Spain will test the effect of the reduction in working time in industry on productivity

by time news

A new device to gradually generalize the four-day week in Spain? The government launched this Friday a pilot program intended to help SMEs in the industrial sector to reduce the weekly working time of their employees without lowering their wages. Objective: boost productivity.

This project, published in the official journal, will be tested for two years in companies wishing to test organizational reforms likely to “generate an increase in productivity which compensates for the additional salary costs”, indicated the Ministry of Industry in a press release. Interested companies will have to commit to reducing the weekly working time of their employees by at least 10% over a period of two years. This measure will have to affect at least 25% of their employees, specifies the ministry.

The 4-day week already adopted by some Spanish companies

In return, they will receive state aid, intended to compensate for the impact caused by the reduction in working time on their production, but also the additional costs created by the establishment of this new organization, adds the press release. The objective is to analyze the effect of eventually having a number of companies with “sufficient statistical representativeness” to analyze the effect of this measure on productivity, before possibly “extending it to the rest economy,” he insists.

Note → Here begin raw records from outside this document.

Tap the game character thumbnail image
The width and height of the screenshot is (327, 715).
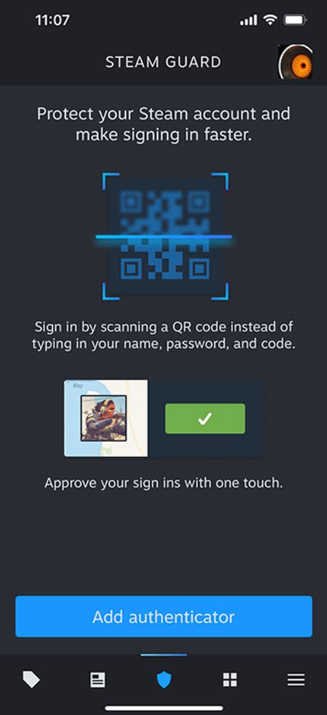pyautogui.click(x=104, y=418)
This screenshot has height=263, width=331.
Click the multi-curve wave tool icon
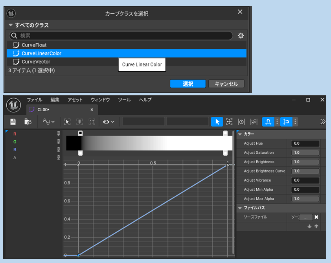[254, 122]
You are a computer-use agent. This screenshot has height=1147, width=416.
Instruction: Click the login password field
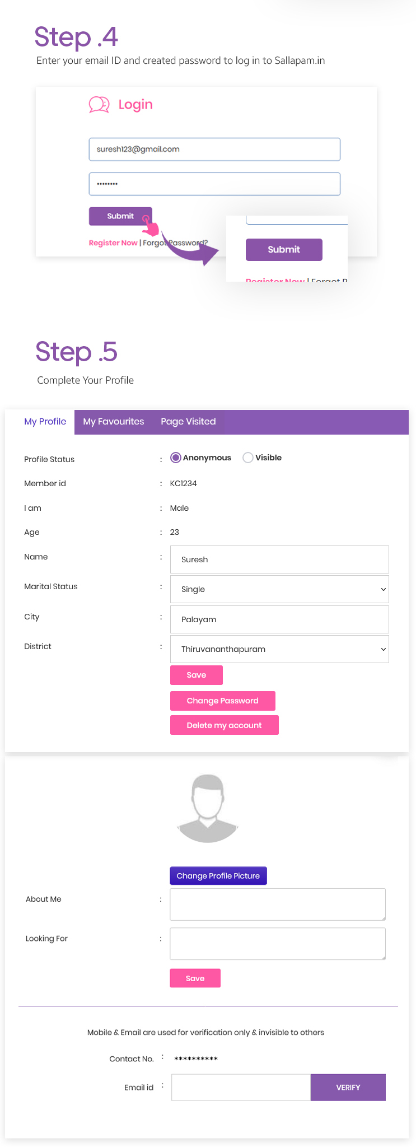214,184
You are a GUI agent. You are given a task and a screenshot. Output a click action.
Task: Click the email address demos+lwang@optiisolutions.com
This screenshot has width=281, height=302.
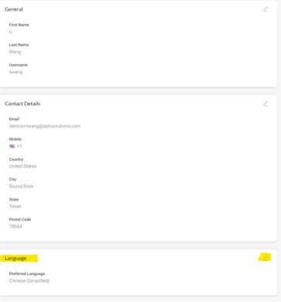(45, 126)
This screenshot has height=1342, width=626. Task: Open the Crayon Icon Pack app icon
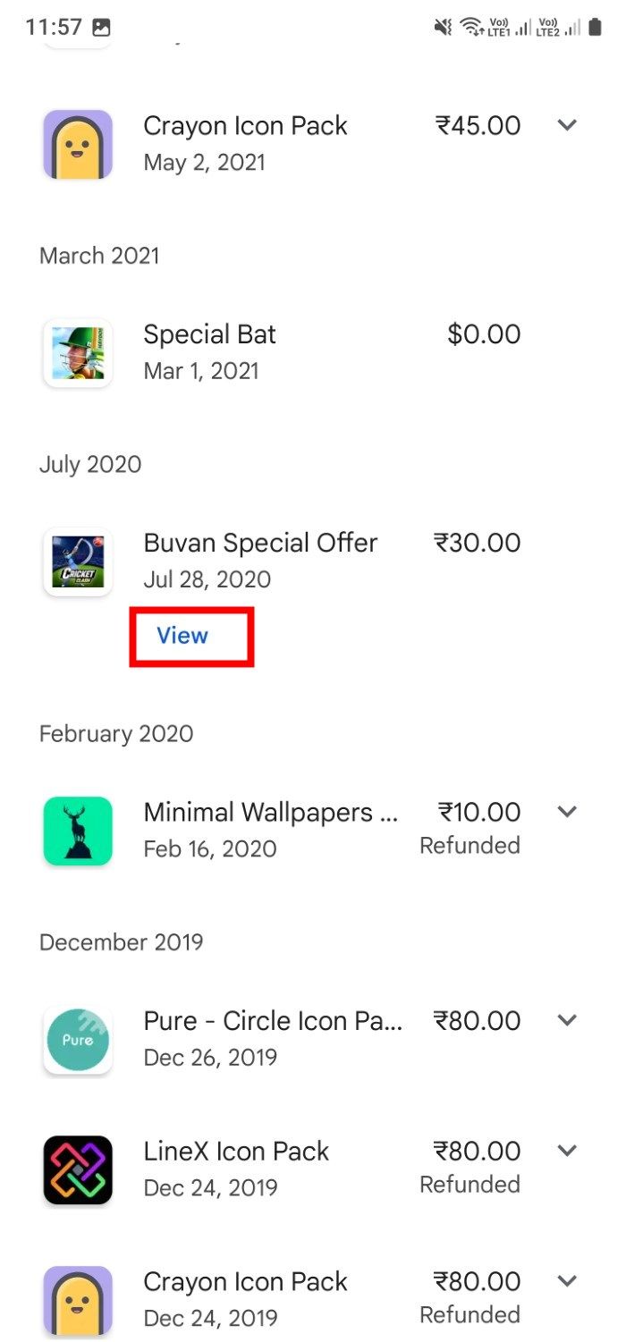pyautogui.click(x=78, y=143)
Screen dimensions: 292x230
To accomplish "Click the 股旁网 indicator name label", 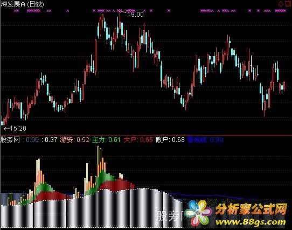I will pyautogui.click(x=10, y=140).
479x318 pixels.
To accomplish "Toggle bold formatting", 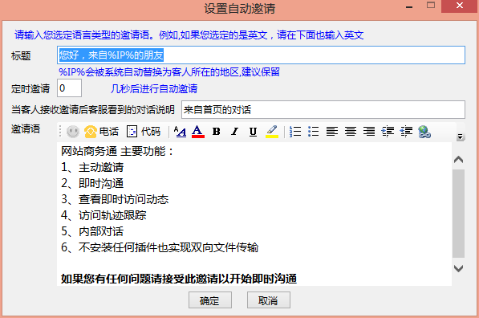I will point(217,132).

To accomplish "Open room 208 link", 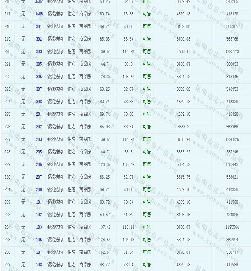I will 39,189.
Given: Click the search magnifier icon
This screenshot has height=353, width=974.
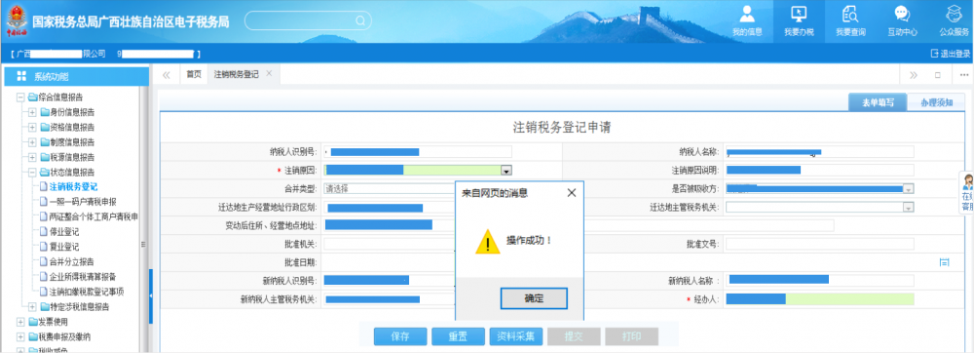Looking at the screenshot, I should point(359,20).

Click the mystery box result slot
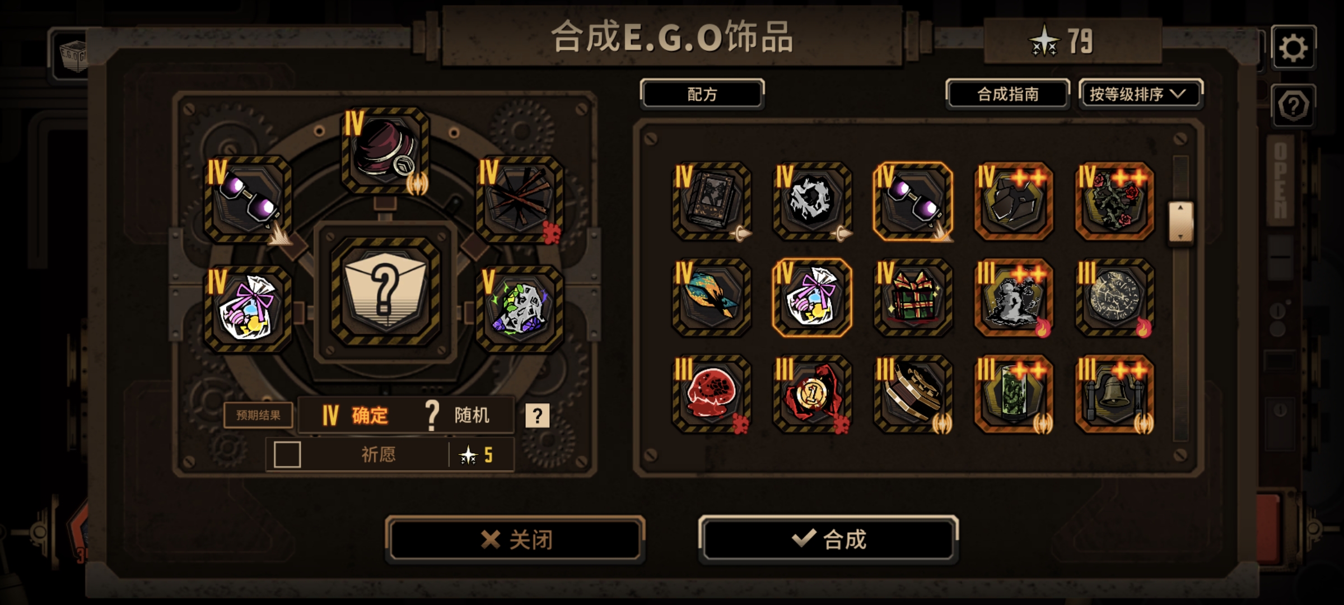tap(385, 291)
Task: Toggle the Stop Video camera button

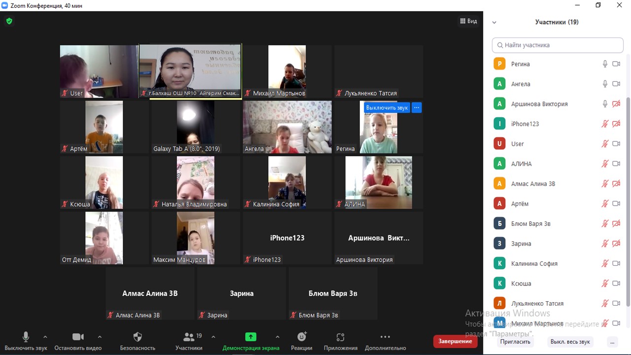Action: 78,337
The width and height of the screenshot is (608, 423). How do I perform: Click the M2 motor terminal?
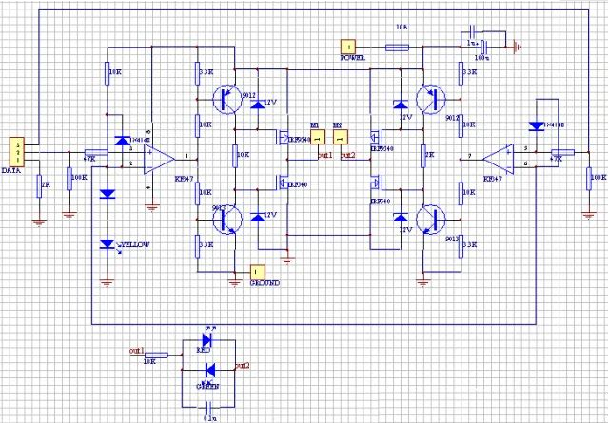point(339,134)
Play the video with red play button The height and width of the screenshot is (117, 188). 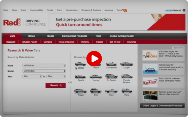click(x=94, y=59)
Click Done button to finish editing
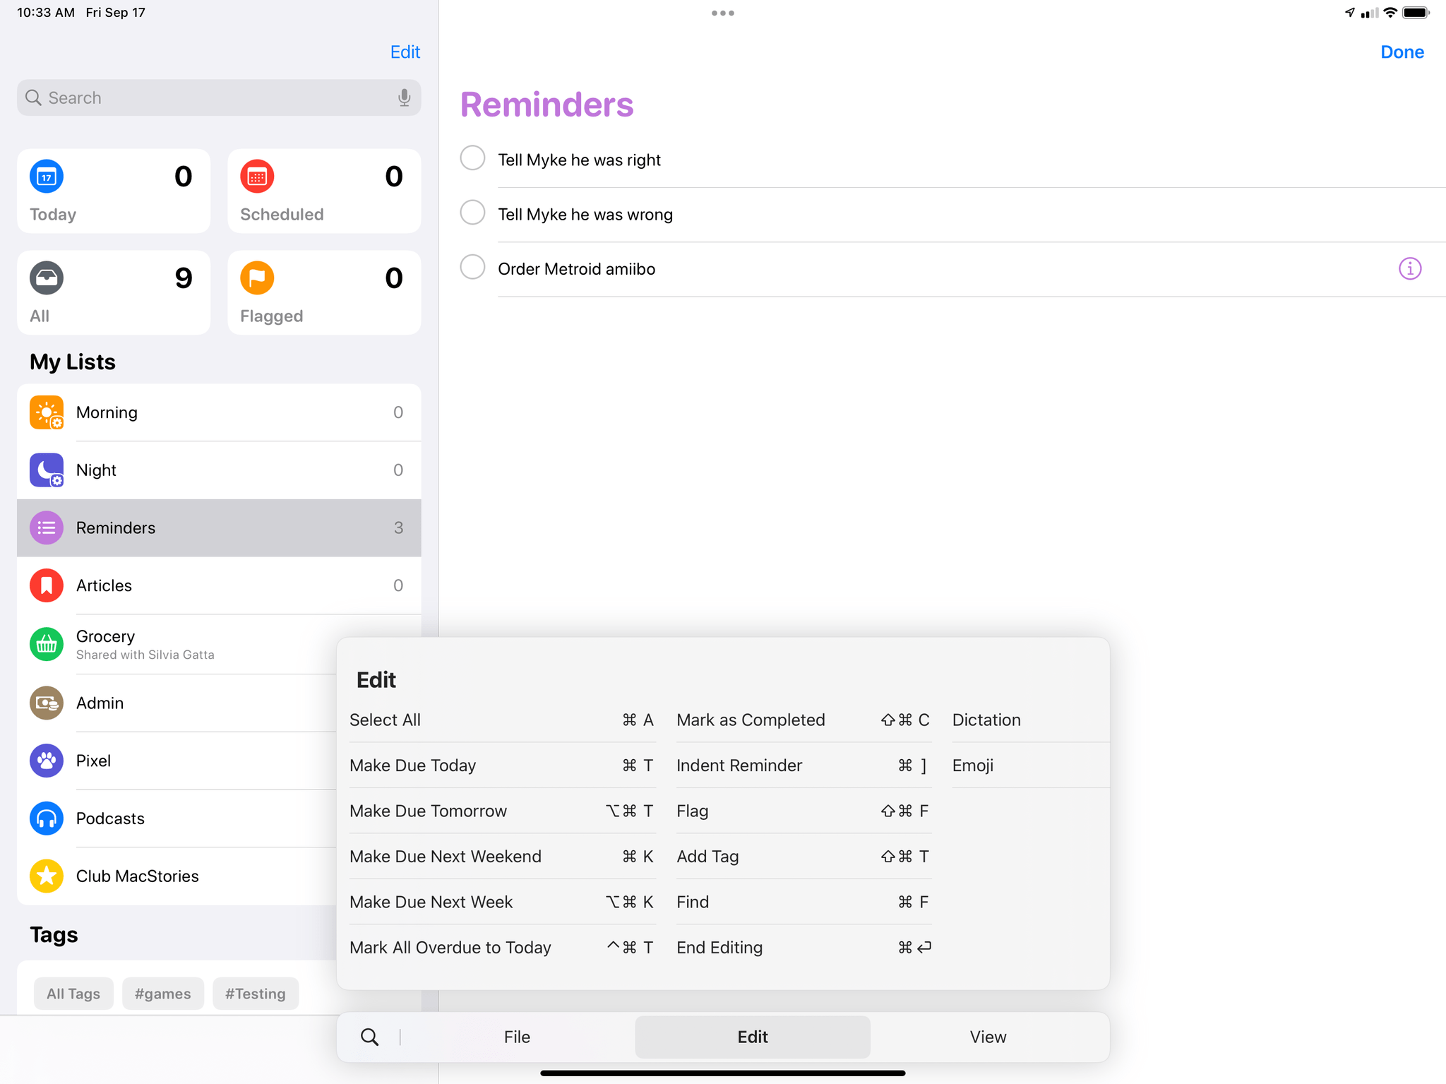This screenshot has width=1446, height=1084. (x=1403, y=52)
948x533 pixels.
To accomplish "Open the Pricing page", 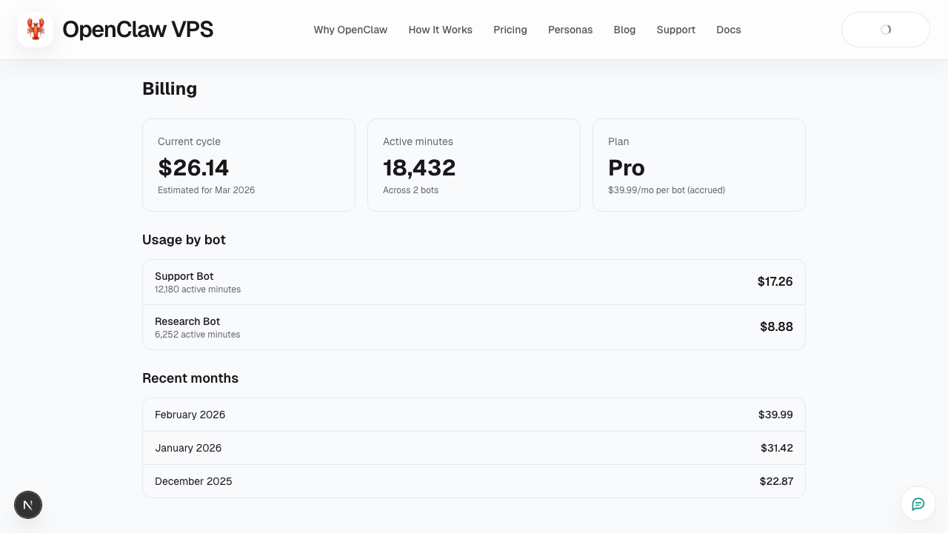I will tap(510, 30).
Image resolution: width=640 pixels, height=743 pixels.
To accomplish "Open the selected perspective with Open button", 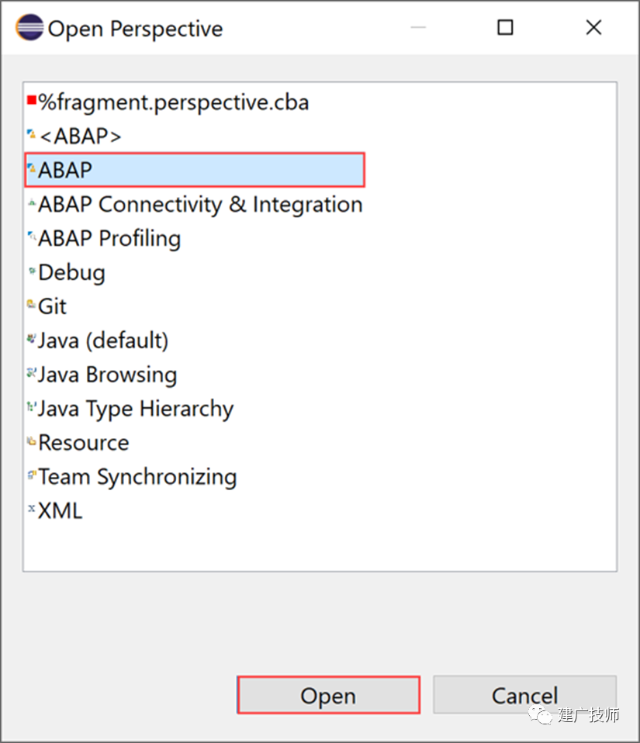I will coord(329,695).
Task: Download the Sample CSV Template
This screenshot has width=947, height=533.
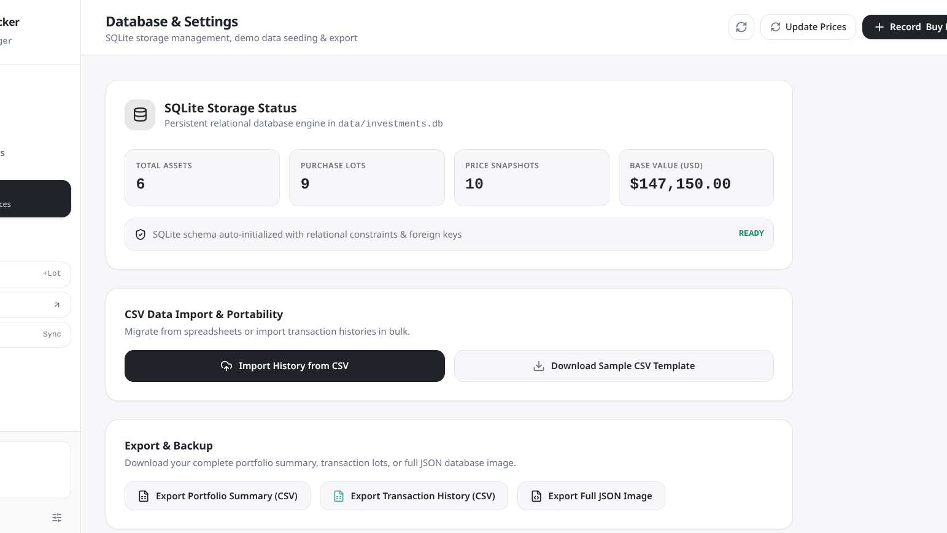Action: click(614, 366)
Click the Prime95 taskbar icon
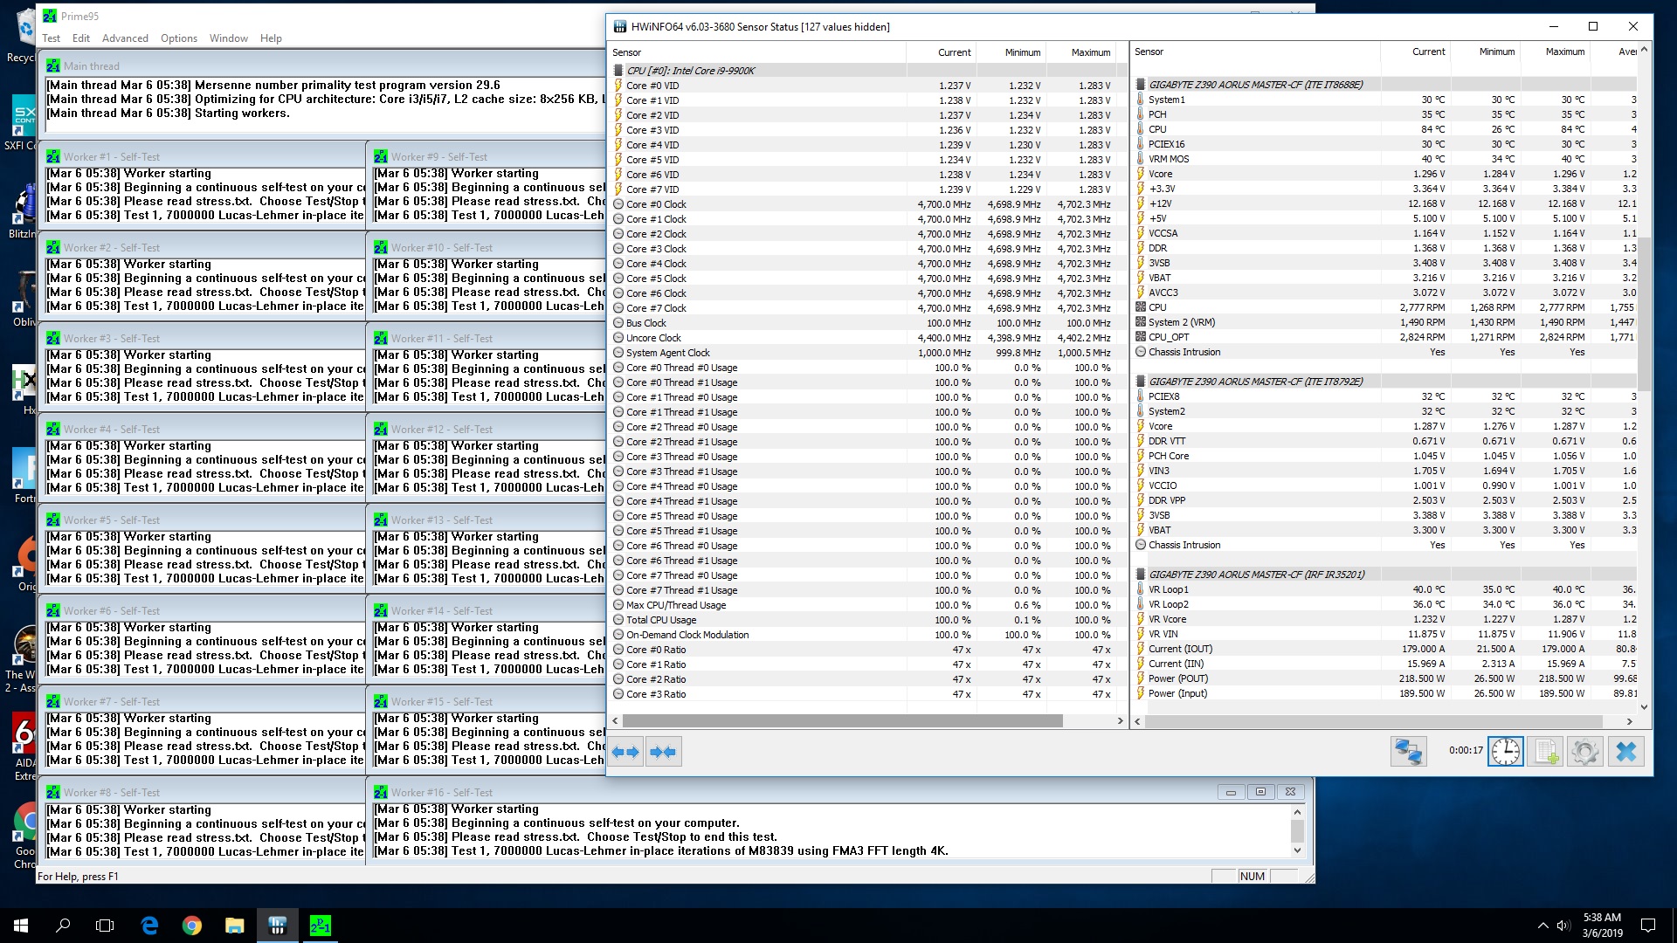Image resolution: width=1677 pixels, height=943 pixels. (x=321, y=926)
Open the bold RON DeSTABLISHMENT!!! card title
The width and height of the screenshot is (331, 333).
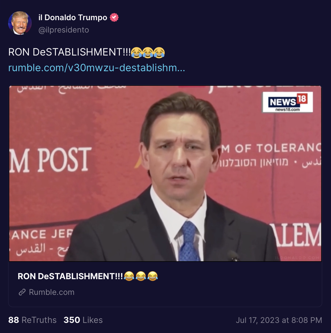pos(70,276)
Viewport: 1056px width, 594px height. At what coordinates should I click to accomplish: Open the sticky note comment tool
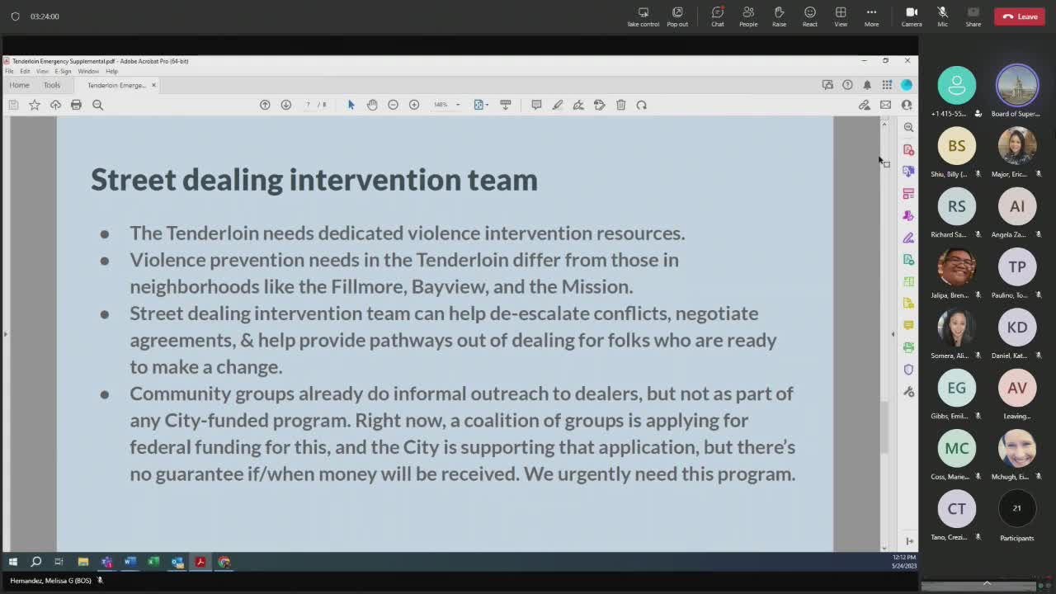[x=536, y=105]
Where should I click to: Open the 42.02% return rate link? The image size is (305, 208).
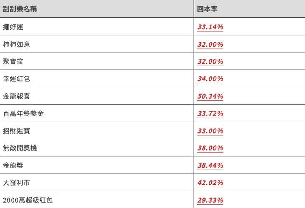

In recent years, several large companies have already tested or even adopted the four-day week in Spain, such as the telecoms giant Telefonica or the ready-to-wear group Desigual, but rarely in the industrial sector and often with a salary cut.

Despite these multiple initiatives, the four-day week remains a sensitive subject in the country: the unions are largely in favor of it, but the main employers’ organization (CEOE) is opposed to it, judging it inapplicable in many sectors of activity.